Interestingly, analysis on the up- and down-regulated genes showed upregulation of Th2 cytokines, activation of senescence pathways and sensitivity to TNF signaling, as well as down-regulation of genes involved in pathways controlling the intracellular signaling, metabolic process and inflammasome in conditioned GD2.CAR T-cells as compared to un-conditioned GD2.CAR T-cells (Additional file 5: Fig. S5B–D).

To further validate our data and verify the effect of the S100A8, S100A9 and TNFAIP6, we queried the public R2 NB gene-expression data set and found a strong correlation between upregulation of S100A8, S100A9 and poor clinical outcome in high-risk (HR)-NB patients and a trend for the TNFAIP6 (Fig. 2E). Moreover, the correlation between upregulation of S100A8, S100A9 and poor patient outcome has been confirmed also on the full NB population (Additional file 5: Fig. S5E). As previously shown, PMN-MDSC are able to inhibit different immune effector cells, including NK [9], αβ- and γδ-T-cells [24]. Moreover, inflammatory mediators, such as IL8 and IL1β and IL13, drive their accumulation and contribute to their inhibitory activity. In addition, MDSC can induce macrophage polarization towards a M2 profile, inhibit NK cell-mediated anti-tumor activity and recruit regulatory T-cells [25]. Of note, the different immunophenotypic characteristics of MDSC and their suppressive mechanisms of MDSCs reflect their heterogeneous nature [25, 26]. Therefore, different approaches are required for targeting human MDSC. Several compounds, including ATRA (all-trans-retinoic acid) [27, 28], vitamin D [29] and paclitaxel [30], have been shown to be able to block the MDSC immunosuppressive activity by inducing their differentiation. Notably, chemotherapeutic agents (e.g. gemcitabine or 5-fluorouracil) [31, 32] directly reduce the frequency of MDSC enhancing the anti-tumor immune activity.
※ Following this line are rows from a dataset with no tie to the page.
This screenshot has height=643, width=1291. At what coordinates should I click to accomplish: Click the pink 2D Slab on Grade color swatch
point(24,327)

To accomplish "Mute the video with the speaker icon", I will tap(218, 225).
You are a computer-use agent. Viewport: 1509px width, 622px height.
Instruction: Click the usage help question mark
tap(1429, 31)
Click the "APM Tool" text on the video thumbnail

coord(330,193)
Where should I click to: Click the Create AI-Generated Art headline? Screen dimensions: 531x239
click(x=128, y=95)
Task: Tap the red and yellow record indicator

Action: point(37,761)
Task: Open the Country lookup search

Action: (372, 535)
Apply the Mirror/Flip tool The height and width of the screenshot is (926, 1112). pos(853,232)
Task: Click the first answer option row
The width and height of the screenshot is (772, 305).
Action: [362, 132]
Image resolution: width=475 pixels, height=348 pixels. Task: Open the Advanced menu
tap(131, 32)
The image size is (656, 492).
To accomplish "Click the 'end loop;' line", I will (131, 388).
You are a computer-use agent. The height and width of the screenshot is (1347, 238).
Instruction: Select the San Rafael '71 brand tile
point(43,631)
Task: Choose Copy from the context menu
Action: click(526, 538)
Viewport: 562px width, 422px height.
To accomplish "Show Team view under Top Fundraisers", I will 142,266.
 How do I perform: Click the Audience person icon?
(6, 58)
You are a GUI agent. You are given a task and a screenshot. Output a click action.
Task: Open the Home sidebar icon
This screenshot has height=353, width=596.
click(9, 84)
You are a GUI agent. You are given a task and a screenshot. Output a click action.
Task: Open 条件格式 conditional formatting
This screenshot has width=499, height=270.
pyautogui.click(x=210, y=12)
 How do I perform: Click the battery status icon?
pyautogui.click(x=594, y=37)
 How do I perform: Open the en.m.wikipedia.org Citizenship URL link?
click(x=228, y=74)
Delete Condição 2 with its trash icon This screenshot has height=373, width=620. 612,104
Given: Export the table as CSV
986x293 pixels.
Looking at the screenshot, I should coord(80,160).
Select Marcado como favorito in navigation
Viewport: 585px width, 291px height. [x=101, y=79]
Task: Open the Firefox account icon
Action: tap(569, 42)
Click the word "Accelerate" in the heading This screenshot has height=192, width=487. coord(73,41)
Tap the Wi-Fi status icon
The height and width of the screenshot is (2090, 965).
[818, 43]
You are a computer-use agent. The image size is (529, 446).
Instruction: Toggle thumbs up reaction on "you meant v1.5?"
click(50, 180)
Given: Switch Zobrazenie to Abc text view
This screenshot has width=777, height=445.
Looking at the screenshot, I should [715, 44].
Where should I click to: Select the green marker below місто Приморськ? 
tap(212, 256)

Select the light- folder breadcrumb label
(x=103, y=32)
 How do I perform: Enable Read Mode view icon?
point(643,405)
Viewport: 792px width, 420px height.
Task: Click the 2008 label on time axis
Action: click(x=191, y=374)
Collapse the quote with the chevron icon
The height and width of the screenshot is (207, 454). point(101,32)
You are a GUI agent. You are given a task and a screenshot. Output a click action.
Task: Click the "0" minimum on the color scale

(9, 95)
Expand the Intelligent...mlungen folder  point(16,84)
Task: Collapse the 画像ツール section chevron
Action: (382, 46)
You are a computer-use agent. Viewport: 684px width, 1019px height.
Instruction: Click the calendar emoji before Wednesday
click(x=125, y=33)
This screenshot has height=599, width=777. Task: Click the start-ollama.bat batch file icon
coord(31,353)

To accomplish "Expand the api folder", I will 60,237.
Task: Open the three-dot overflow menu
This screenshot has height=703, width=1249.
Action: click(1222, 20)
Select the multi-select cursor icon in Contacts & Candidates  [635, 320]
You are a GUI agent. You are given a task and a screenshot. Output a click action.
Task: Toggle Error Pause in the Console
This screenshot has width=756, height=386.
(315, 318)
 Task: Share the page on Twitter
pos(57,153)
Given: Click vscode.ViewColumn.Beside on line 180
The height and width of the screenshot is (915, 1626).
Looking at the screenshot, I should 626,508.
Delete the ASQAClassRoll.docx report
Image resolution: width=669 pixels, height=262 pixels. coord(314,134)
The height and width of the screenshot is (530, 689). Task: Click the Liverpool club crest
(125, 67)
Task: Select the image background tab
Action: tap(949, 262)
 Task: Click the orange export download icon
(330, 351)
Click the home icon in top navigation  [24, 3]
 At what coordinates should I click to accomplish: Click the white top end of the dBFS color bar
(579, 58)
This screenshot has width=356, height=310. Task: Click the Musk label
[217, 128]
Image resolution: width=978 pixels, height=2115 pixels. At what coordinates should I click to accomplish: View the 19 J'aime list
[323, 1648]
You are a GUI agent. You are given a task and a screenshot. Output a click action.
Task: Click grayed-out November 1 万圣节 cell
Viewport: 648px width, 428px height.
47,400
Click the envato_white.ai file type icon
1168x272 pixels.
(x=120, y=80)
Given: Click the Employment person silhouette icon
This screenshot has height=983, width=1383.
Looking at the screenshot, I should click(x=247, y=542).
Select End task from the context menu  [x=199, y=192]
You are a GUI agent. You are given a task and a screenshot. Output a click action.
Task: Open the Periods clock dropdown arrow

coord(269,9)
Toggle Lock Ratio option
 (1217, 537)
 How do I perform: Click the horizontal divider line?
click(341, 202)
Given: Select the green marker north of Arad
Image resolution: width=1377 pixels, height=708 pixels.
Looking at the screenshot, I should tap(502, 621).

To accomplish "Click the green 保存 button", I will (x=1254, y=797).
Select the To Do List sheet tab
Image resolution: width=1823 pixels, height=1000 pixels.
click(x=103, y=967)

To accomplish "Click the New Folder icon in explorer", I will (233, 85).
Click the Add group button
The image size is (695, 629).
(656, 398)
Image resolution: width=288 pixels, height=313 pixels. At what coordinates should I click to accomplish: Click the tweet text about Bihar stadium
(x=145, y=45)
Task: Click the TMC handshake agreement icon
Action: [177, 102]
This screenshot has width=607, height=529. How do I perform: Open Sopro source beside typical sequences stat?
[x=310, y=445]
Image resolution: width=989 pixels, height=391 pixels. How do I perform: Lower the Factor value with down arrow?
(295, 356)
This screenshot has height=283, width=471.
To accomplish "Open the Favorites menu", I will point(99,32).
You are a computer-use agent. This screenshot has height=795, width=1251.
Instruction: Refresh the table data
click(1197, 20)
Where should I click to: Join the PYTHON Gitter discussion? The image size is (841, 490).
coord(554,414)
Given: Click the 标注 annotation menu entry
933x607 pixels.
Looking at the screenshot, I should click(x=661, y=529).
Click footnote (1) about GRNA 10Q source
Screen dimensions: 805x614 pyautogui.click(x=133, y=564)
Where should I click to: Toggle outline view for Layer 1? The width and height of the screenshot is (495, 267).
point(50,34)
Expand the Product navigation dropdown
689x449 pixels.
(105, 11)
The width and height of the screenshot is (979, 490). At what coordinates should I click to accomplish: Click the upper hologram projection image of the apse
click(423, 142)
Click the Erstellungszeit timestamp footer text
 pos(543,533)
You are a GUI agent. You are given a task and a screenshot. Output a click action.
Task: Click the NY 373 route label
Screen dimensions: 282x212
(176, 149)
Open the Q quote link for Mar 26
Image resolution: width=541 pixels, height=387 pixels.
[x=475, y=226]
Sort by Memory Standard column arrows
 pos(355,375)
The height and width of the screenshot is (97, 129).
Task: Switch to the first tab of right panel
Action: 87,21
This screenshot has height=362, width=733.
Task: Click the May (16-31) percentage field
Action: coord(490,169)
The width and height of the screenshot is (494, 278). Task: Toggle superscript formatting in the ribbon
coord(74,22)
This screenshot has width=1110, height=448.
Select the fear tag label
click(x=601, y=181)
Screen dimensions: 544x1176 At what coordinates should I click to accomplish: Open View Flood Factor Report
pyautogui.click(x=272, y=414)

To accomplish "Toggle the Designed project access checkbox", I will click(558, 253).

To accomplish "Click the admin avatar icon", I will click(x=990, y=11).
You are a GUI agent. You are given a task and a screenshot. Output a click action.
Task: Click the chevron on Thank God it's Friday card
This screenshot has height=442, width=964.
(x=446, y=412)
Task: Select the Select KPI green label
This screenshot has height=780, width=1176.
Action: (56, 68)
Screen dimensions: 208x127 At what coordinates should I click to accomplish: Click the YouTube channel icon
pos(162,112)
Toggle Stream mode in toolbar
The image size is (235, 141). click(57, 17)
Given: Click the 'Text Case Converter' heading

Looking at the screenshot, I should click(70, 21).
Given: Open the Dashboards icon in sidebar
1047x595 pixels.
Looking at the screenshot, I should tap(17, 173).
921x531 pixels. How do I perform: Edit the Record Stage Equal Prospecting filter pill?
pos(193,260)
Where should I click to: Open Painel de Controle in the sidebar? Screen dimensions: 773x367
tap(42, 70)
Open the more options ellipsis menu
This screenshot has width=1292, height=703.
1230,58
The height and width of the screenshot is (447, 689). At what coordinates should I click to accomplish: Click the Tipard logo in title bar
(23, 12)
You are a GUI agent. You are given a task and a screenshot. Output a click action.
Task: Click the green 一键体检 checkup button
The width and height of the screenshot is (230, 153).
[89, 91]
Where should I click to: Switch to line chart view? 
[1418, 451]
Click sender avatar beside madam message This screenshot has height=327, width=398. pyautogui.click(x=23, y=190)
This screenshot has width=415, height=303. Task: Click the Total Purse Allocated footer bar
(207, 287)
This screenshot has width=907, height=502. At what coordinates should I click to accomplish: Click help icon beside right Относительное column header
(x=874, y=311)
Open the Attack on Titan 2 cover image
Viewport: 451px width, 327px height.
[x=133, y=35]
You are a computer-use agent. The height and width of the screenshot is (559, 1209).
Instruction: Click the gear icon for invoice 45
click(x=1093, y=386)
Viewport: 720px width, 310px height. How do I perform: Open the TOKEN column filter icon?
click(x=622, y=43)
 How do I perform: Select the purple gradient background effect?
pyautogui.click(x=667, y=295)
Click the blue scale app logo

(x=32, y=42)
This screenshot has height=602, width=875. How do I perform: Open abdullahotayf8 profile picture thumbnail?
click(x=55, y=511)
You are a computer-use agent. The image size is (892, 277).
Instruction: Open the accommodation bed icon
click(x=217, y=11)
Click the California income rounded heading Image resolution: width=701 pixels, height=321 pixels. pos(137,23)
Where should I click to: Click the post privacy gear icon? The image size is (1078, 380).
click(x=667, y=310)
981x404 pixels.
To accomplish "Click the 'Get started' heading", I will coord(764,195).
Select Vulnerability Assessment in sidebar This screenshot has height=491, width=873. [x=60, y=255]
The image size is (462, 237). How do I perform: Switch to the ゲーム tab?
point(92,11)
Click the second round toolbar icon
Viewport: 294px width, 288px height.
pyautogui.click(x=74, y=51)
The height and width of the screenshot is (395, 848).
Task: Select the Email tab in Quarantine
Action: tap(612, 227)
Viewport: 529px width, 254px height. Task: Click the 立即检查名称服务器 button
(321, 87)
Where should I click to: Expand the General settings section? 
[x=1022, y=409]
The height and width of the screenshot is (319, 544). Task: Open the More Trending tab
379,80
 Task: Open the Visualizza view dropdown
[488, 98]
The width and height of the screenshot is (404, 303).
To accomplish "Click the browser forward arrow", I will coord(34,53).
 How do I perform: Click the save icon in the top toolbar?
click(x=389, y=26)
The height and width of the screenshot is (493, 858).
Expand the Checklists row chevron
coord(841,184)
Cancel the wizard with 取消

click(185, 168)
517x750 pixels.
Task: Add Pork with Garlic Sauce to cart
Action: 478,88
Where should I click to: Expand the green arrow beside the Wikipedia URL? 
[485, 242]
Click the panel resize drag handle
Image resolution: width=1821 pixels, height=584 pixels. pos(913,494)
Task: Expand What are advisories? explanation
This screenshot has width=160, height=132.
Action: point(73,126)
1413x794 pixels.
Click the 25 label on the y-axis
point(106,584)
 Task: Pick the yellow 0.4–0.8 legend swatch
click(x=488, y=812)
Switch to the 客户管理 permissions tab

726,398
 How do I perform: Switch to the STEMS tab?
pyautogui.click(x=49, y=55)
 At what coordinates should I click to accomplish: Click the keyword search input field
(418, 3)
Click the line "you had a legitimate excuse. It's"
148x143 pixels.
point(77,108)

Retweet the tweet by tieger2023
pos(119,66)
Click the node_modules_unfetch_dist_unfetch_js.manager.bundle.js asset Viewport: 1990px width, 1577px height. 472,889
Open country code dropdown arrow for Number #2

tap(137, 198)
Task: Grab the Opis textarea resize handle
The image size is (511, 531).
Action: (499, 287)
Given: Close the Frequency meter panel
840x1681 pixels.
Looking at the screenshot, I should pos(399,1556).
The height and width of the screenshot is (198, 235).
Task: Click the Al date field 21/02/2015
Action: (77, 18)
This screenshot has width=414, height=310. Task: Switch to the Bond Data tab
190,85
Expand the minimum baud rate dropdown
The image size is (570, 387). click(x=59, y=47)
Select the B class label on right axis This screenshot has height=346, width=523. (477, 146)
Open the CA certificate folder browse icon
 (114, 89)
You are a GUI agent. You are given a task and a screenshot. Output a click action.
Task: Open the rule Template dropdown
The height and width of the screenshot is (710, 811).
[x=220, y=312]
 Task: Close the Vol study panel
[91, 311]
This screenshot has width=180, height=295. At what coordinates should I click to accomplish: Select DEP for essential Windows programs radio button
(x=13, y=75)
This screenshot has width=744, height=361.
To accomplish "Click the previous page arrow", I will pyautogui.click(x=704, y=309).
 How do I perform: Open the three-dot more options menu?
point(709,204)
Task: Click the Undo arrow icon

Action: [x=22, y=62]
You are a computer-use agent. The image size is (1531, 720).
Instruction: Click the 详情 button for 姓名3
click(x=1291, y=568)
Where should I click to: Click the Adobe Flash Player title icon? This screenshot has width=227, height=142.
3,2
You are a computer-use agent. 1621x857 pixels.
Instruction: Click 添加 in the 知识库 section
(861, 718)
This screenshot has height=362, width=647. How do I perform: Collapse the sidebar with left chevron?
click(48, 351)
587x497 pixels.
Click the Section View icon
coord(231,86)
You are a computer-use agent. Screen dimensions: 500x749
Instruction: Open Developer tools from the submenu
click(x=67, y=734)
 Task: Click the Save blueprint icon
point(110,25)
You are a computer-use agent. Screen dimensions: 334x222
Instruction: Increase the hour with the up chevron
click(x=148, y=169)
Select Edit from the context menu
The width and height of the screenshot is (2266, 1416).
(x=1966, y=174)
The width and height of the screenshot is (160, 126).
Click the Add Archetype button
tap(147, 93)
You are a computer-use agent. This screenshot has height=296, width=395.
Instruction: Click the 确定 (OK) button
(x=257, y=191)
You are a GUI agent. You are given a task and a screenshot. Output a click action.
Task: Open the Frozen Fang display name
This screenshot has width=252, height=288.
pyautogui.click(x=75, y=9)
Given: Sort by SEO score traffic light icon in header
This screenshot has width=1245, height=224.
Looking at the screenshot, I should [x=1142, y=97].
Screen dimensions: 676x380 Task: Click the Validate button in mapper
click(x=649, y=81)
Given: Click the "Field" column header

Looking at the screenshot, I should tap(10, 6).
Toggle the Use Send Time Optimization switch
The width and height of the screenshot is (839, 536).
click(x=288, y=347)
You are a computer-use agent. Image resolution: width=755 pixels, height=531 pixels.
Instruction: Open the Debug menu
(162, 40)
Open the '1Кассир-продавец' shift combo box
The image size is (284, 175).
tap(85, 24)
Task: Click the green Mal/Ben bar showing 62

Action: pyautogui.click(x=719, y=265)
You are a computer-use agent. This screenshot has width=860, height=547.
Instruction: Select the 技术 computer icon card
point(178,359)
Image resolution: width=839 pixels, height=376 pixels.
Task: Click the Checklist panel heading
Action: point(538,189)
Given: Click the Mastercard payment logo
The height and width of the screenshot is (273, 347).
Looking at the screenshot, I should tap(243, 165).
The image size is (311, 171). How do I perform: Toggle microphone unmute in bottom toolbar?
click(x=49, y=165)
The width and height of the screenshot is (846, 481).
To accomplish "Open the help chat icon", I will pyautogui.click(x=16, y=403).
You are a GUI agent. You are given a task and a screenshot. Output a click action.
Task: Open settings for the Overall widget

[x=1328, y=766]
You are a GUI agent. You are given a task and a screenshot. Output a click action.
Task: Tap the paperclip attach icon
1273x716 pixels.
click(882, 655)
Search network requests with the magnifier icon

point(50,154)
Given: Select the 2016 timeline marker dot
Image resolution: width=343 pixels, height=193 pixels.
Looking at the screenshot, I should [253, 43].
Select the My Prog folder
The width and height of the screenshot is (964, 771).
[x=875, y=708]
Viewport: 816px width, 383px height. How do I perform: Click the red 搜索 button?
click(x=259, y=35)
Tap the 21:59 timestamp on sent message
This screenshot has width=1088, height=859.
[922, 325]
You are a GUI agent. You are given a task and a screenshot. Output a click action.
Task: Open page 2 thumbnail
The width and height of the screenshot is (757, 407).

Overall, our data demonstrate the need to further implement the design of both clinical trials and CAR constructs and highlights the prognostic relevance of PMN-MDSC, since these cells are able to suppress in general anti-tumor effector cells, and not only CAR T-cells. Therapeutic agents capable of targeting and neutralizing PMN-MDSC might help restoring an effective anti-tumor activity of effector cells and protect CAR T-cells from the detrimental action displayed by immunosuppressive cells.

In conclusion, PMN-MDSC may represent a novel target in tumor immunotherapy and an important biomarker predicting response to immunotherapy-based treatments, not necessarily limited to CAR T-cell-based approaches. Whether these cells may interfere with conventional chemotherapy is an issue to be investigated in future ad hoc designed studies.